Com O Sétimo Dia, Carlos Saura se rende novamente à idealização da violência, uma vez que a compreensão dos múltiplos desdobramentos dos fatos narrados (que deságuam na seqüência do massacre perpetrado pelos irmãos Fuentes contra a cidade) passa pelos olhos da adolescente Isabel Jimenez, pelo impacto afetivo que eles causam tanto na vida familiar, entre pais e filhas, quanto na recente descoberta do amor, com o salva-vidas – e traficante – Chino. Assim, ao invés de, como sugere o título do filme – o sétimo dia, domingo, quando Deus descansou da semana da Criação e permitiu aos seres vivos faltarem com a Ordem –, apenas representar a saga dos trinta anos de vingança dos Fuentes contra os Jimenez (que se inicia com a sedução da jovem Luciana Fuentes pelo mulherengo Amadeo Jimenez) por meio da amoralidade inerente à ausência da Lei, a qual baliza as fronteiras entre o certo e o errado, Saura escolhe ajustar o “registro” dos acontecimentos à lógica de identificação entre público e personagem, que acaba por favorecer os Jimenez, especialmente Isabel, em detrimento dos Fuentes. Embora o patriarca dos Jimenez tenha, de fato, assassinado a mãe da família rival para vingar a morte do irmão, é possível verificar, em O Sétimo Dia, a presença de heróis (os Jimenez) e de vilões (os Fuentes), graças à aura de “normalidade” impressa nos sentimentos de Isabel, em oposição às emoções “doentias” de Luciana, retratada pelo diretor como simples louca varrida.
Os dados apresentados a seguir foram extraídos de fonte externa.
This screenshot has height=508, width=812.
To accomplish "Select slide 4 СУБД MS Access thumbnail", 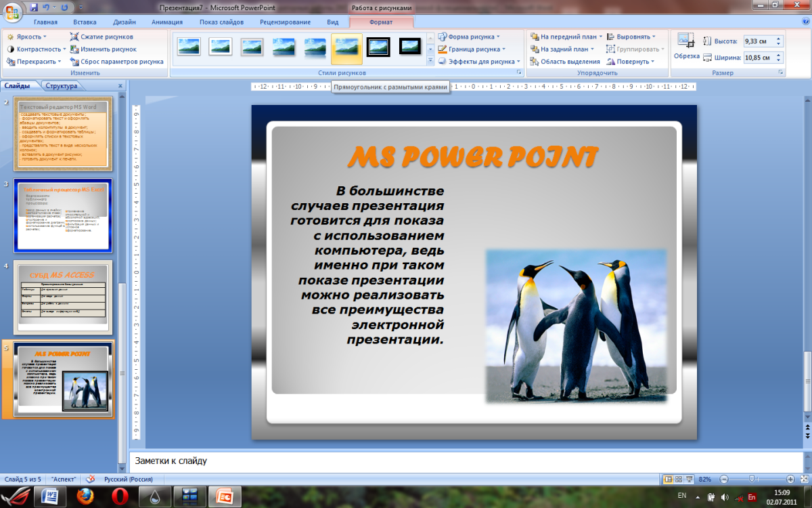I will tap(63, 297).

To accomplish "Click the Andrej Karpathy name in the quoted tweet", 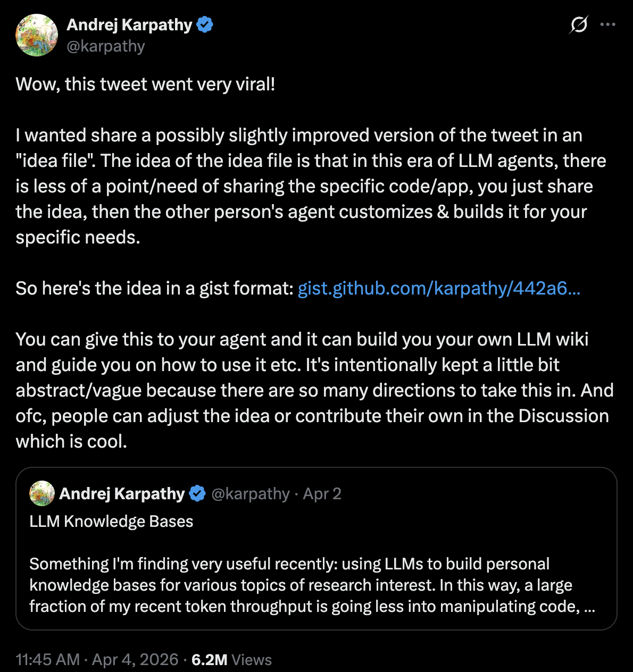I will pos(122,493).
No lugar da imagem estetizante das obras precedentes – Tango, Goya, Buñuel e a Mesa do Rei Salomão e Salomé –, Saura trabalha em O Sétimo Dia, como barreira ao caos indesejável da violência, não somente com o privilégio ao olhar sentimental de Isabel frente às ações torpes de Luciana, como também com a mitificação do espaço cênico, ao retirar os personagens (e o ódio e o ressentimento) de qualquer contexto sócio-político que pudesse lhes servir de alimento. Mesmo que exista o confronto entre a cidade desenvolvida – Sevilha, onde mãe e filha sobreviventes da carnificina agora moram, e que aponta para o ideal de civilidade por elas aspirado – e o vilarejo campesino (no qual imperam tradições arcaicas de sangue e de honra), o cineasta apenas o estabelece a fim de, por contraste ao que há de mais moderno na sociedade espanhola, realçar o ambiente rural em que ocorre a saga dos Fuentes e dos Jimenez enquanto palco para a selvageria humana, cujo anacronismo significa o câncer a ser extirpado pelas forças civilizatórias mas que, paradoxalmente, está dissociado do meio social que o gerou. Para o diretor, a relação entre Isabel e Luciana, entre civilização e atraso, entre ordem e desordem, é de mero maniqueísmo, como se fossem mutuamente excludentes, antes de, na verdade, coexistirem, em movimentos permanentes e complexos de aproximação e de distanciamento, cada qual ao mesmo tempo negando e originando a outra.

Portanto, na terra de ninguém criada por Carlos Saura em O Sétimo Dia, a violência se apresenta como estado – ela tão somente existe, porque faz parte da condição intrínseca do homem –, e não enquanto evento, que nasce da relação entre os indivíduos e destes com o espaço (físico, social, moral, político, econômico) em que habitam. Ao amenizar a tragédia gerada pela sede de vingança de ambas as famílias, através da percepção emotiva de Isabel e da construção de um vilarejo mitológico, o cineasta repete o comodismo já presente em sua filmografia anterior. Defeito que mesmo a bela seqüência da matança, seca, dura e explosiva, não consegue apagar.